Everybody is a teenage idol.

Everybody is a teenage idol.

22/09/2025
17/10/2025

Everybody is a teenage idol.

Everybody is a teenage idol.
Everybody is a teenage idol.
Everybody is a teenage idol.
Everybody is a teenage idol.
Everybody is a teenage idol.
Everybody is a teenage idol.
Everybody is a teenage idol.
Everybody is a teenage idol.
Everybody is a teenage idol.
Everybody is a teenage idol.
Everybody is a teenage idol.
Everybody is a teenage idol.
Everybody is a teenage idol.
Everybody is a teenage idol.
Everybody is a teenage idol.
Everybody is a teenage idol.
Everybody is a teenage idol.
Everybody is a teenage idol.
Everybody is a teenage idol.
Everybody is a teenage idol.
Everybody is a teenage idol.
Everybody is a teenage idol.
Everybody is a teenage idol.
Everybody is a teenage idol.
Everybody is a teenage idol.
Everybody is a teenage idol.
Everybody is a teenage idol.
Everybody is a teenage idol.
Everybody is a teenage idol.

Host:
The night was pure gold — the kind that clings to the edges of a city still humming with music and memory. The streetlights burned soft halos over wet pavement, reflecting neon signs that blinked in lazy rhythm: VINYL PARADISE – OPEN ALL NIGHT. A faint disco beat drifted from somewhere down the boulevard, tangled with laughter and the low purr of traffic.

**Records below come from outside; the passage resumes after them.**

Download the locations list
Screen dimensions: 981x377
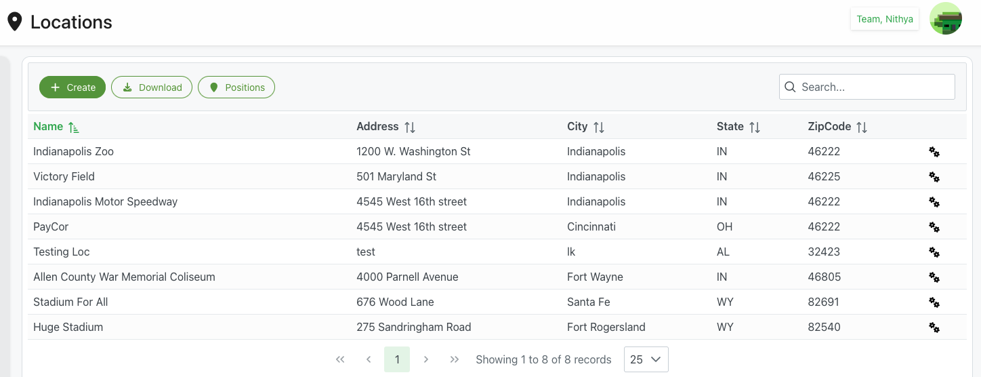pos(152,87)
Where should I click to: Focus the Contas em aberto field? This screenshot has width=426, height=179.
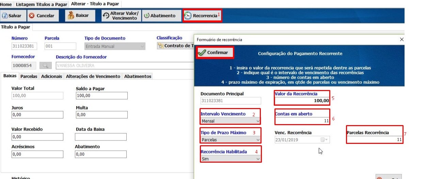(x=302, y=120)

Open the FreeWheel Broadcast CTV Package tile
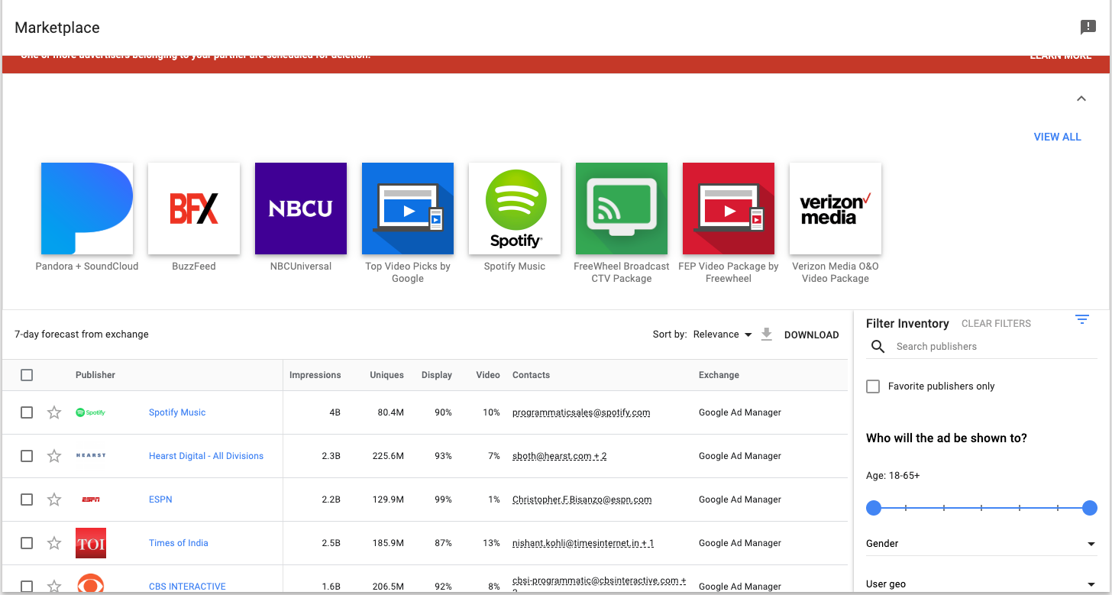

Inside the record shop, the air was warm and thick with nostalgia. Rows of albums glimmered under amber light — faces of the famous, frozen forever in youth, their smiles caught between confidence and fragility. The faint scent of dust, plastic, and old leather jackets mingled in the air.

Jack leaned against the counter, his grey eyes tracing the cover of an old Bee Gees vinyl — “Saturday Night Fever.” The mirrored suit, the stance, the eternal swagger of Barry Gibb stared back at him like a promise from another century.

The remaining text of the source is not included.